Réponse du berger à la bergère, les deux bronzes chinois vendus aux enchères lors de la dispersion de la collection Yves Saint-Laurent / Pierre Bergé organisée la semaine dernière à Paris par Christie's risquent bien de voir leur vente annulée. L'acquéreur, un collectionneur d'art chinois du nom de Cai Mingchao, par ailleurs Directeur d'une maison d'enchères basée à Xiamen (Chine), vient de se faire connaître aujourd'hui en indiquant qu'il ne paierait pas les deux trésors qui ont été adjugés 15,745 millions d'euros chacun. "Je ne payerai pas pour ces deux têtes. Je pense que chaque Chinois devrait en faire autant dans ce genre de situation, j'ai simplement accompli mon devoir", a-t-il déclaré lors d'une conférence de presse à Pékin.

Les deux bronzes -- une tête de rat et une tête de lapin d'une quarantaine de centimètres -- ornaient aux XVIIIe et XIXe siècles la fontaine zodiacale du Palais d'été de Pékin au sein d'un ensemble de douze têtes d'animaux du calendrier chinois. Ils ont été volés pendant la seconde Guerre de l'opium, lors du pillage de cette résidence de l'empereur par les troupes anglo-françaises, en octobre 1860 (cf. Lettre de Victor Hugo). Cinq des douze bronzes ont récemment été récupérés par Pékin grâce à l'intervention du Fonds du Patrimoine National de Chine -- un organisme semi-gouvernemental spécialisé dans la récupération d'oeuvres d'art volées -- auquel collabore Cai Mingchao. Le dernier rapatriement en date, une tête de cheval, a été acquis en décembre 2007 chez Sotheby's à Hongkong pour la somme de 8,8 millions de dollars grâce à un "geste patriotique" du milliardaire des casinos de Macao, Stanley Ho.

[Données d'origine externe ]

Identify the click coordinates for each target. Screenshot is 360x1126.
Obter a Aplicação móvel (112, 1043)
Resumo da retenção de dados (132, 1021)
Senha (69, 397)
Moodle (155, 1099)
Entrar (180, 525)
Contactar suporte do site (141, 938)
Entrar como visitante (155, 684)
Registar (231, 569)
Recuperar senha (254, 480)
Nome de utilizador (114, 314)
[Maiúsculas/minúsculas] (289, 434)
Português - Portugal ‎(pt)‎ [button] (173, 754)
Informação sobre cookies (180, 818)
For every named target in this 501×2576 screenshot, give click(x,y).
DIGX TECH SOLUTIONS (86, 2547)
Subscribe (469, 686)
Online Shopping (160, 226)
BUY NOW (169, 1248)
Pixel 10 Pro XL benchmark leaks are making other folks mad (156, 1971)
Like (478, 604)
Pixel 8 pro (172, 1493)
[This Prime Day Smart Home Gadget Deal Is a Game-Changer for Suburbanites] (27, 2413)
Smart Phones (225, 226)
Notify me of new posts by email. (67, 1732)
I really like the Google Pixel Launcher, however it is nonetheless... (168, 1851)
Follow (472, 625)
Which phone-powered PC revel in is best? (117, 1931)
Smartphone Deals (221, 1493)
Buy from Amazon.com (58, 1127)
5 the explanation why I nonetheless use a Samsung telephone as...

Les têtes de rat et de lapin en possession de Pierre Bergé ont quant à elles fait l'objet d'une intense polémique lors de leur mise sur le marché par Christie's, le gouvernement chinois ayant fait savoir via des avocats de l'Association pour la Protection de l'Art chinois en Europe (APACE) qu'il s'opposait à leur vente et réclamait leur retour à Pékin. L'Administration Nationale du Patrimoine Culturel (ANPC) a déclaré trouver "inacceptable qu'une compagnie étrangère mette aux enchères des biens historiques chinois pillés et sortis illégalement du pays", ajoutant qu'elle ne débourserait pas un yuan pour racheter des biens qui lui appartiennent. Pierre Bergé, avec toute la suffisance qu'on lui connaît, a jeté de l'huile sur le feu en proposant de rendre gracieusement les pièces volées si le gouvernement chinois s'engageait à "respecter les Droits de l'homme, à donner l'indépendance au Tibet et à reconnaître le Dalaï Lama". Une proposition qualifiée de "chantage" par Pékin qui a jugé "tout simplement ridicule [...] de violer le droit à la culture du peuple chinois au nom des Droits de l'homme". "Dans l'histoire moderne, les puissances impérialistes occidentales ont pillé beaucoup d'objets artistiques chinois au Palais d'été et ils doivent revenir en Chine", a déclaré le porte-parole du ministère chinois des Affaires étrangères. La presse chinoise a pour sa part dénoncé la "barbarie" des occidentaux qui ont mis à sac l'ancien Palais d'été: "Ceux qui ont pillé et mis le feu au jardin de tous les jardins ont envers le peuple chinois une lourde dette, non seulement à cause de la valeur réelle des biens qu'ils ont volés ou détruits, mais aussi en termes de moralité et de justice."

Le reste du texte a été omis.